EXTRACTED ENTRIES:
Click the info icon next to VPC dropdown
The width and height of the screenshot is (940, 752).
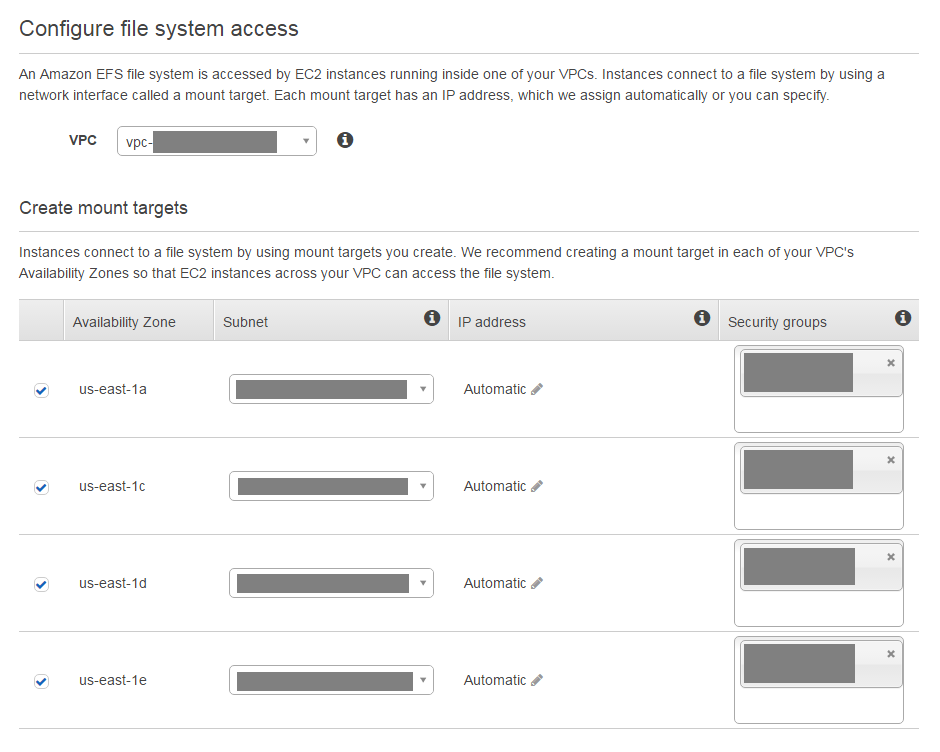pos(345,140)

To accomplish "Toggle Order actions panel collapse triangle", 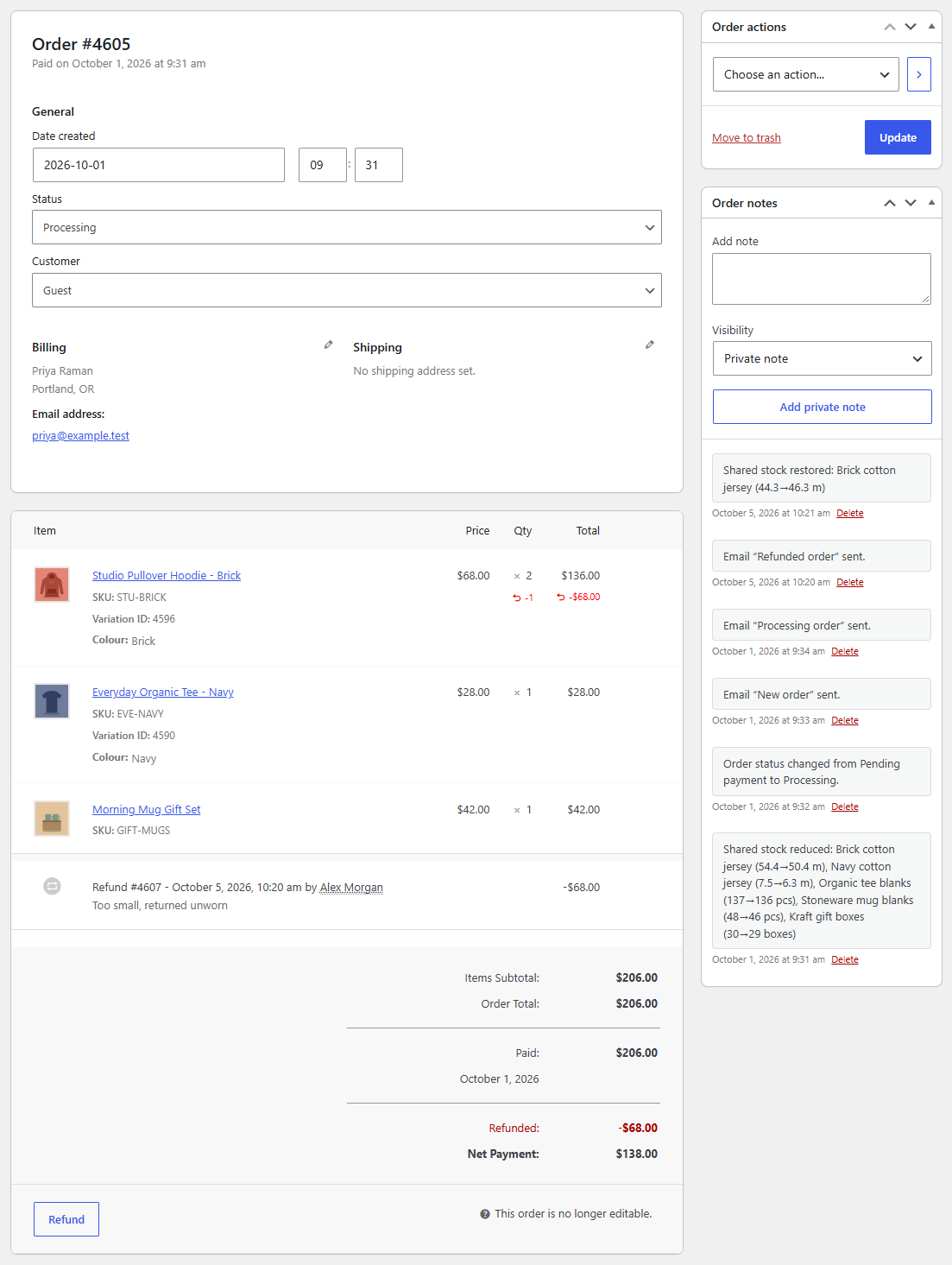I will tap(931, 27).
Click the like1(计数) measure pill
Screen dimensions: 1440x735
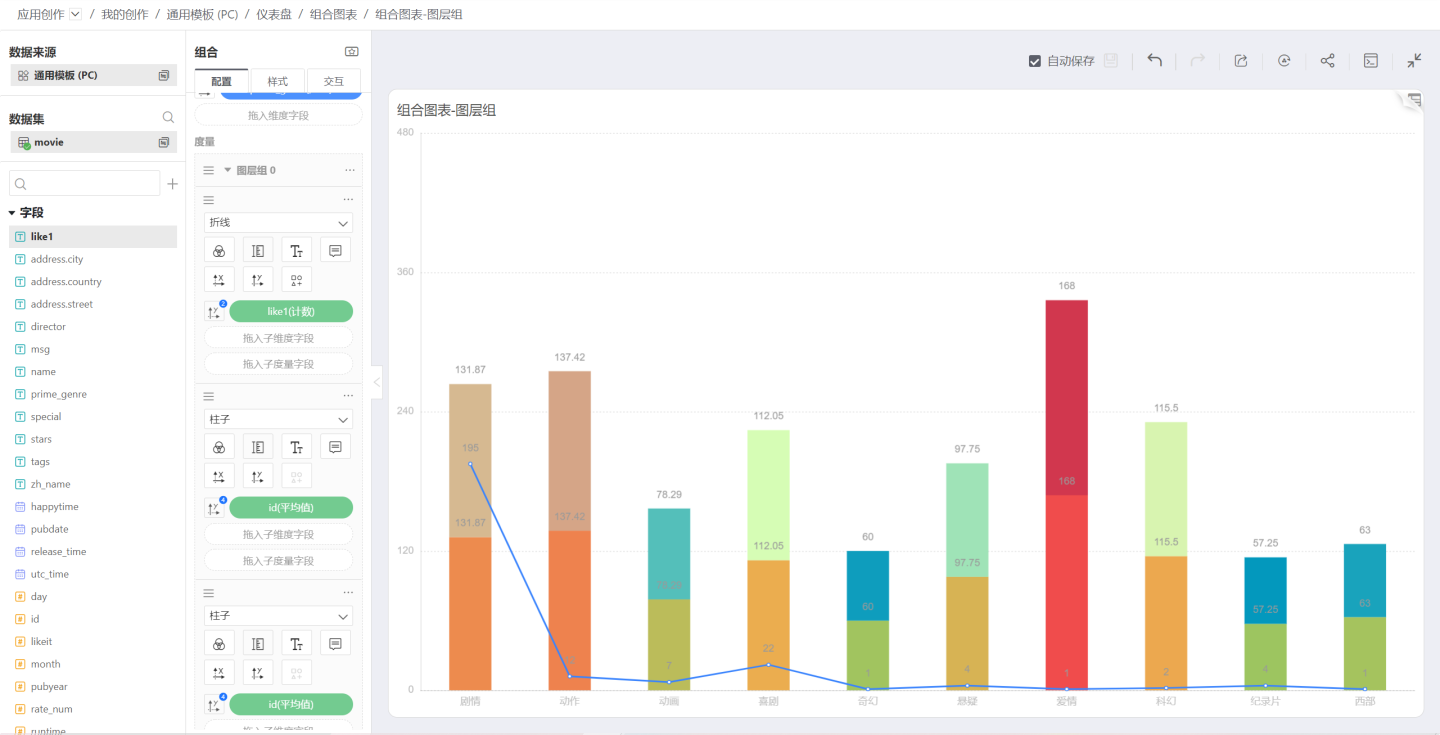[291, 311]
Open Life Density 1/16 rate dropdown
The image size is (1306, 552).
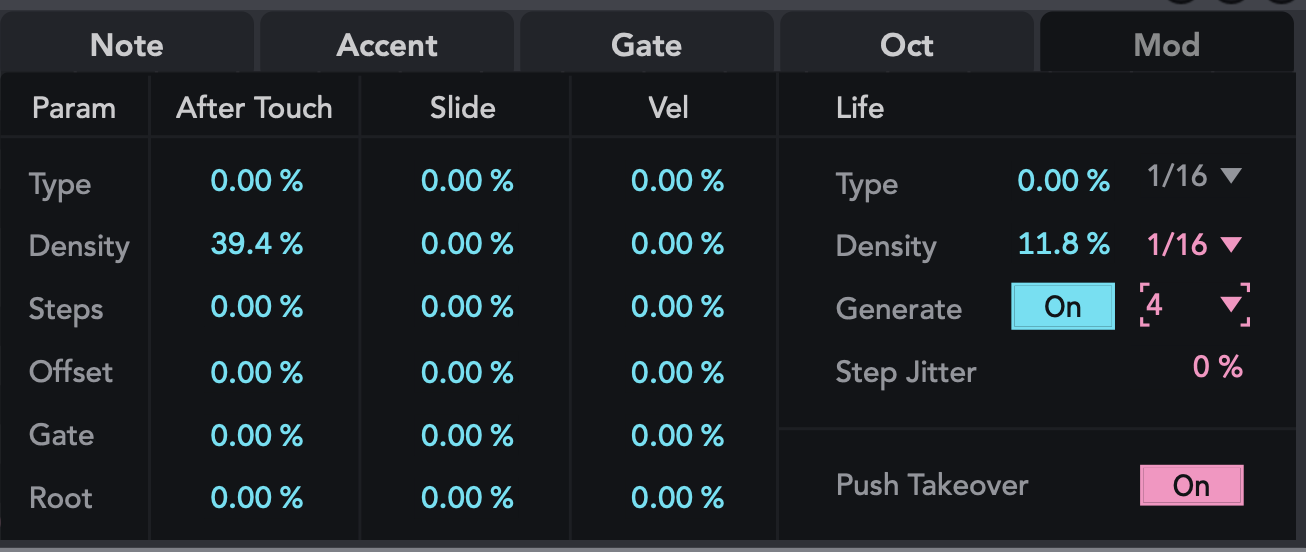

TASK STATEMENT:
Show each line of the listing that holds the string "dropdown".

RESULT:
Click the info icon next to VPC dropdown
Open Life Density 1/16 rate dropdown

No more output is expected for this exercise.